Introdução: A malária é uma doença que causa aproximadamente 400.000 óbitos por ano, principalmente em crianças menores de 5 anos, a procura por uma vacina eficaz e segura, continua sendo um desafio para os pesquisadores, porém, antes de iniciar os estudos de fase clínica, os testes pré-clínicos no modelo animal devem fornecer resultados de segurança e imunogenicidade que levam a respostas efetivas de proteção. Objetivo: Verificar as principais características da resposta imune e eficácia em estudos pré-clínicos de candidatos à vacina contra a malária por Plasmodium falciparum. Métodos: Revisão descritiva dos principais estudos pré-clínicos de candidatos à vacina contra a malária, com base em subunidades, parasitas atenuados e vacinas de vários estágios e multiepítopo, que foram realizadas para avaliar a imunogenicidade e eficácia em modelos animais.
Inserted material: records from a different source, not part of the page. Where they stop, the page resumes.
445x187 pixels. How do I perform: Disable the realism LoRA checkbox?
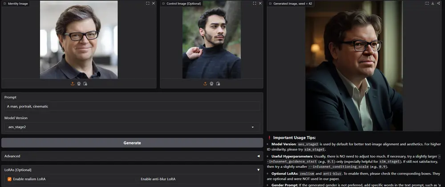click(9, 179)
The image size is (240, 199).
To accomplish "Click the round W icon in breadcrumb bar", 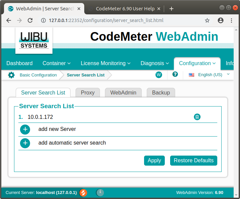I will point(159,75).
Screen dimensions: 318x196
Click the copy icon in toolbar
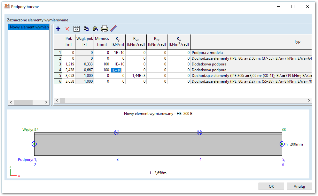pos(86,29)
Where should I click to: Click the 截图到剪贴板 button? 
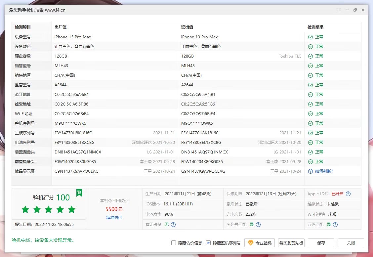click(x=291, y=242)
Esta revisão foi realizada com base na pesquisa de literatura em bases de dados eletrônicas especializadas em pesquisa científica. Foram encontrados 118 documentos, dos quais 91 foram selecionados e 17 foram excluídos por não atenderem aos critérios de inclusão, para um total de 74 referências analisadas. Resultados: Muitos candidatos à vacina contra a malária causada por Plasmodium falciparum relataram resultados promissores contra cepas homólogas, no entanto, diante do desafio com cepas heterólogas a eficácia diminui, por outro lado, a resposta imune e protetora duradoura continua sendo um objetivo fundamental, tornando-se uma prioridade. Conclusões: Estudos pré-clínicos em modelo animal são necessários antes de passar para as fases clínicas, a avaliação da imunogenicidade e eficácia é um aspecto essencial para a avaliação dos candidatos a vacina.